### SOURCE MATERIAL

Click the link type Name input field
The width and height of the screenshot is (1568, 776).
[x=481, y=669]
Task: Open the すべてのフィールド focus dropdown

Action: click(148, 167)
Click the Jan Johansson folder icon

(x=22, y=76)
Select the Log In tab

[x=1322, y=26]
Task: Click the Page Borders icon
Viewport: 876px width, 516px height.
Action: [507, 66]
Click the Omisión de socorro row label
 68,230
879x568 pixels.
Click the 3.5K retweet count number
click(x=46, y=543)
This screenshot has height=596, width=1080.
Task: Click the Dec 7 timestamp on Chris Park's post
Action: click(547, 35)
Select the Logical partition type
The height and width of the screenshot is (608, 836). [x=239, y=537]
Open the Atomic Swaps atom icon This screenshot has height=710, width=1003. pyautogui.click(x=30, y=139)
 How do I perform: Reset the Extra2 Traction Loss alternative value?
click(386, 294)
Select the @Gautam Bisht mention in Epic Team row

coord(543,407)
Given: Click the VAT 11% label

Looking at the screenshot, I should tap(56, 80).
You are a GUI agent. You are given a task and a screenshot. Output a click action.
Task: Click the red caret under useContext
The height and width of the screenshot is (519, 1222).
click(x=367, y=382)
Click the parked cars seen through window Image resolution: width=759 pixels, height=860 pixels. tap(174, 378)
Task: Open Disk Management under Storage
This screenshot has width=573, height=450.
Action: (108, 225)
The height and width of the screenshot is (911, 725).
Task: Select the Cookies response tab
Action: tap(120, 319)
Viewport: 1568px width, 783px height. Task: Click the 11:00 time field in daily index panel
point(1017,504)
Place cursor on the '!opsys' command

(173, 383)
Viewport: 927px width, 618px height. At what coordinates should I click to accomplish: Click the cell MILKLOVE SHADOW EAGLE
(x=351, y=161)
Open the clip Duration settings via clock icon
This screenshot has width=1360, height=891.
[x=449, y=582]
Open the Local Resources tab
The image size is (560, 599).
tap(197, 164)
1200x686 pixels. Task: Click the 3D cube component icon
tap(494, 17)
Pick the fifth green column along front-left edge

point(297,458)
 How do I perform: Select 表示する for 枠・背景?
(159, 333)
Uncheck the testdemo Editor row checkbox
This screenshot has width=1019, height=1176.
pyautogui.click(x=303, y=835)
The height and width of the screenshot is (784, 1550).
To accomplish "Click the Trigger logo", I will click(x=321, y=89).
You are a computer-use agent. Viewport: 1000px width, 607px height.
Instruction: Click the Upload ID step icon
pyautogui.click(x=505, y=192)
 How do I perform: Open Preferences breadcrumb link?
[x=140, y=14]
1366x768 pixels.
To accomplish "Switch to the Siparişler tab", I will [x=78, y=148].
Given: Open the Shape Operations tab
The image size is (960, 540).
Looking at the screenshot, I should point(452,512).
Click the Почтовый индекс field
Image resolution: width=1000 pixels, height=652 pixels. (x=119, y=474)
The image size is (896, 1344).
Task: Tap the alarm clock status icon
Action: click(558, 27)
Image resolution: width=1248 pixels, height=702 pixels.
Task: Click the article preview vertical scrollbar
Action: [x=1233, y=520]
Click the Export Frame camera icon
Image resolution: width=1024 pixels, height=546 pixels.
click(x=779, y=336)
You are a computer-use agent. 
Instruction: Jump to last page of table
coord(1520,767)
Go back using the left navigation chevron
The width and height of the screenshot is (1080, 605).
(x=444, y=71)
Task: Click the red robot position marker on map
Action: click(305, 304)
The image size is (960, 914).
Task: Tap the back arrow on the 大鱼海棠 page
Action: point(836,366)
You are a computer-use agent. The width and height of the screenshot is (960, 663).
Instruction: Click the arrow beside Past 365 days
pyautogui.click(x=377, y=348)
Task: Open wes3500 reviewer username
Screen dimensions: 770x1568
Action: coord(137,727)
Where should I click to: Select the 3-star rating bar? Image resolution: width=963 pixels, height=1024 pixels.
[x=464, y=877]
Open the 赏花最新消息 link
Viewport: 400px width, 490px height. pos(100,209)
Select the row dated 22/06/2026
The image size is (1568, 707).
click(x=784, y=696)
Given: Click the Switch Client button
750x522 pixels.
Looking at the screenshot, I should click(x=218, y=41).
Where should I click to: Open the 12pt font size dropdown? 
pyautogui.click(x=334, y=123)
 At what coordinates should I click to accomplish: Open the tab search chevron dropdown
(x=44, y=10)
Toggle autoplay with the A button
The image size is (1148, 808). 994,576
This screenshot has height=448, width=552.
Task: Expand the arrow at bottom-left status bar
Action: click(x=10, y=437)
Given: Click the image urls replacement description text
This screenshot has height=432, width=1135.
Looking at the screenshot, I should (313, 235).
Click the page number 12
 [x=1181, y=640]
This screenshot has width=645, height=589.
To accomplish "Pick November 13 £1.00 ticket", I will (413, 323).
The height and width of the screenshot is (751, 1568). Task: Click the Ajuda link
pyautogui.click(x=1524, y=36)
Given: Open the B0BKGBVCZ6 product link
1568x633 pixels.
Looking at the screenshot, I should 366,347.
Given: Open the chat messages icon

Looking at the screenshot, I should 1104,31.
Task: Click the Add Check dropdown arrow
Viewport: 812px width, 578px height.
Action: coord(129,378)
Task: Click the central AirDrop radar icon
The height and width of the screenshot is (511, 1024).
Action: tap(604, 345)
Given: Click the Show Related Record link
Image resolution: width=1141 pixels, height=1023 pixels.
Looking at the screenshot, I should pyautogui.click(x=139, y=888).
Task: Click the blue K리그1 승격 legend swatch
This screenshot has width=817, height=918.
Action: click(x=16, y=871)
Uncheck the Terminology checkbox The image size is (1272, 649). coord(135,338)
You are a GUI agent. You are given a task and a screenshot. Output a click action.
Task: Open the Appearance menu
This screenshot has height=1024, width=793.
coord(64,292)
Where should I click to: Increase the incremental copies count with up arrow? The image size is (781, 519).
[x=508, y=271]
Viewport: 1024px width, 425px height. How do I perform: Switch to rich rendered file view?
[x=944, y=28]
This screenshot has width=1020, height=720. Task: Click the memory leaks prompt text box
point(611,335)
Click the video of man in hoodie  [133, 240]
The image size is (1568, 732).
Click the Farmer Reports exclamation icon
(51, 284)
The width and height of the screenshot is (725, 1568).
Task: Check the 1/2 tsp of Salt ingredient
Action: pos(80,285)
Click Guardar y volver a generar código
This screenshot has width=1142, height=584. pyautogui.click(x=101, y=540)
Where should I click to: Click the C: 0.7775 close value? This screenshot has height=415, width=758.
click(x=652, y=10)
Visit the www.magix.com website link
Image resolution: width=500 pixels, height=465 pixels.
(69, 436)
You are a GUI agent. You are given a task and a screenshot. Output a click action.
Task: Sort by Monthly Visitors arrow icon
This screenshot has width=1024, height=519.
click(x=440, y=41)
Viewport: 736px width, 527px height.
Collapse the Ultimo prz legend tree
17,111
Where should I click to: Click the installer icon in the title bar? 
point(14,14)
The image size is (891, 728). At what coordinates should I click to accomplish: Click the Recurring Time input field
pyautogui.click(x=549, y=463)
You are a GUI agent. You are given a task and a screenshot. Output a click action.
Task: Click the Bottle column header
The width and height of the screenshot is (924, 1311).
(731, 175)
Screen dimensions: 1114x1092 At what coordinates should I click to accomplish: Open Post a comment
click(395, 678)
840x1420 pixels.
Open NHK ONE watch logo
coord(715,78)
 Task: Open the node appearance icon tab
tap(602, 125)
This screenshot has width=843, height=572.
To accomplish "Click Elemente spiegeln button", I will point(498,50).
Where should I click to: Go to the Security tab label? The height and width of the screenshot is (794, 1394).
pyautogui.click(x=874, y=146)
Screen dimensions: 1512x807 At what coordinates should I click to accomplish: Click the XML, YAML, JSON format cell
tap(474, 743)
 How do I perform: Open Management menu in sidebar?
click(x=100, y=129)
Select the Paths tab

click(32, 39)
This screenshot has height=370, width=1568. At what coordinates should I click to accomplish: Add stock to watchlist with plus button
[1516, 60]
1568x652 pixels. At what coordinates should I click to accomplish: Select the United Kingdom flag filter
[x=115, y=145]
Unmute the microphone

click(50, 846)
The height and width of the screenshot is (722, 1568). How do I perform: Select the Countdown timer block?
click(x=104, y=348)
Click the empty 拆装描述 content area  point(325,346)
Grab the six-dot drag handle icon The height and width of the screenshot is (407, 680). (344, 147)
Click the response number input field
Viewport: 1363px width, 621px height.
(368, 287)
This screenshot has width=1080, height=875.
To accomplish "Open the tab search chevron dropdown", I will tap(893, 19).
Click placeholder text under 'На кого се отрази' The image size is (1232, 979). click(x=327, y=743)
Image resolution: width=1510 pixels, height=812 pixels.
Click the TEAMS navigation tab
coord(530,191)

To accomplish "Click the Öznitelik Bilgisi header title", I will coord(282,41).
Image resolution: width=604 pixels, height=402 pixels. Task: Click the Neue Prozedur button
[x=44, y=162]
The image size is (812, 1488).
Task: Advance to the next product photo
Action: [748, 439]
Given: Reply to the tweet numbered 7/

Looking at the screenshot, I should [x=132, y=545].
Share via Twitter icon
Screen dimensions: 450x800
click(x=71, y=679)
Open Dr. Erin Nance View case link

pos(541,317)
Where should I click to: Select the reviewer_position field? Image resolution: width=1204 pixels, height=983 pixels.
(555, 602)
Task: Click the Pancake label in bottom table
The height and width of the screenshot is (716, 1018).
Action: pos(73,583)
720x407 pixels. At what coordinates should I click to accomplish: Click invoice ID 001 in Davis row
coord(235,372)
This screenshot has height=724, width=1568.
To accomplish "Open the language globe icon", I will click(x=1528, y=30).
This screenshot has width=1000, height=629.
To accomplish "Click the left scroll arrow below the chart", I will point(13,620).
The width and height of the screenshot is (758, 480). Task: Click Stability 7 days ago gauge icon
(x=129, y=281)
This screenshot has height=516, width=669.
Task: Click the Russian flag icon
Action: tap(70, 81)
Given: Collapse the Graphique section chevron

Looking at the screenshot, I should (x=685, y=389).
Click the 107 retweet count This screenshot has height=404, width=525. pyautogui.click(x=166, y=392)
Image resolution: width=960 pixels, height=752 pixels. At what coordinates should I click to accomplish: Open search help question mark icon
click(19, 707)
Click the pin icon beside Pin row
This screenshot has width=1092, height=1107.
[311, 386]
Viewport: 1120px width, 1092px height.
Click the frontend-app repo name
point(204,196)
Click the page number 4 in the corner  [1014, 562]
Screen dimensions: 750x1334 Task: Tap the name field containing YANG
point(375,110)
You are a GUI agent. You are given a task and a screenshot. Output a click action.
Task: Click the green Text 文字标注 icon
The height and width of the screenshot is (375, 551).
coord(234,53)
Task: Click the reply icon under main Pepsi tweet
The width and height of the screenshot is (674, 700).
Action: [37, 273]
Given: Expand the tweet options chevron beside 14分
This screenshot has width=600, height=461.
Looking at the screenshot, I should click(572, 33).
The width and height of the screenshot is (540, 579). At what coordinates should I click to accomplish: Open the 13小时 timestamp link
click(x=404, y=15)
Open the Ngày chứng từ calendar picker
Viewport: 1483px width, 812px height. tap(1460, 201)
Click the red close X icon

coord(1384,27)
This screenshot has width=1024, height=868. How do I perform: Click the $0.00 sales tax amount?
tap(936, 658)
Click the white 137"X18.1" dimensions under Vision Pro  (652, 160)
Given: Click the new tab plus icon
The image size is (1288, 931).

######

**ABOUT THIS TASK**
Could you reproduce, exactly, every line above from the line with "Open the Local Resources tab" to the line with "You are a computer-use agent. Viewport: 1000px", and no other line? Both ends count.

**WRITTEN RESPONSE**
Open the Local Resources tab
The image size is (560, 599).
tap(197, 164)
1200x686 pixels. Task: Click the 3D cube component icon
tap(494, 17)
Pick the fifth green column along front-left edge

point(297,458)
 How do I perform: Select 表示する for 枠・背景?
(159, 333)
Uncheck the testdemo Editor row checkbox
This screenshot has width=1019, height=1176.
pyautogui.click(x=303, y=835)
The height and width of the screenshot is (784, 1550).
To accomplish "Click the Trigger logo", I will click(x=321, y=89).
You are a computer-use agent. Viewport: 1000px width, 607px height.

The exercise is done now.